Can you reproduce the article on domesticated crops word for word, from "Professor Shabala has" to "crucial safety net."?

* **Text segment**
============
“We’ve created a kind of ‘kindergarten for plants’,” said Professor Sergey Shabala from the University
of Tasmania, describing the current state of global agriculture.
“We provide them with everything they need: nutrients, water, pesticides to kill their enemies. They’ve lost their ability to be independent of humans.”
When we domesticated crops like rice, wheat, and maize, we achieved
productivity far beyond that of their wild ancestors, but in the process, these
plants have become entirely dependant on the luxuries of irrigation,
fertiliser, and pesticides that we provide.
So when natural disasters such as floods and droughts occur, chaos hits
the kindergarten.
That’s why Shabala is investigating ways to restore the natural defences
of our domesticated crops by reactivating and reintroducing a number of ancient
safety mechanisms.
He’s hoping to give them back the hardiness of their wild ancestors,
while retaining their new-found productivity - and it’s become a matter of
global importance.
By 2050, we expect to have a global population of 9.3 billion, and from what the reports are saying, it’s not sustainable to feed all those people if we continue business as usual.
“If things continue as they have done in the past 50 years, we will lose the race, and we’ll be unable to meet about 40 per cent of the world’s food demand. We need a major rethink in how we produce food, and that’s why we’re working on mechanisms to try to understand how plants adapt to certain environments.”
One of the key stressors Professor Shabala is focussing on is salinity – when increased salt levels in the soil prevent plants from taking up enough water to grow.We are losing about three hectares of farmable land to salinity every minute. But it is all too hidden and passes unnoticed, despite huge penalties to crop production.
Professor Shabala has been investigating how to reactivate tiny appendages in plants called trichomes – incredibly fine, hair-like growths that sit on the surface of the leaves – so they become highly effective ‘salt bladders’.
Before we domesticated them, many crop species used these trichomes as safe places to deposit the excess salt they siphoned out of the soil, but over time, they’ve forgotten how to use this crucial safety net.
============
* **Supplied information**
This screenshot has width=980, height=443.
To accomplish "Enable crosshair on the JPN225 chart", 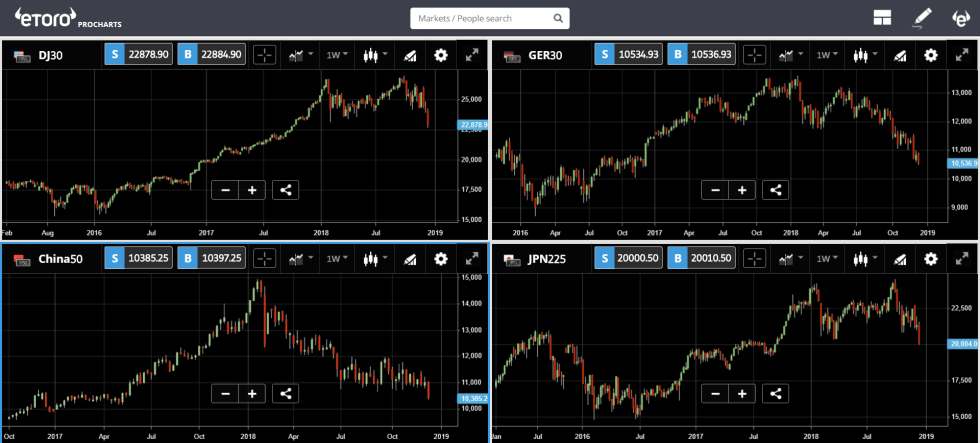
============
* **Output of the exercise**
Professor Shabala has been investigating how to reactivate tiny appendages in plants called trichomes – incredibly fine, hair-like growths that sit on the surface of the leaves – so they become highly effective ‘salt bladders’.
Before we domesticated them, many crop species used these trichomes as safe places to deposit the excess salt they siphoned out of the soil, but over time, they’ve forgotten how to use this crucial safety net.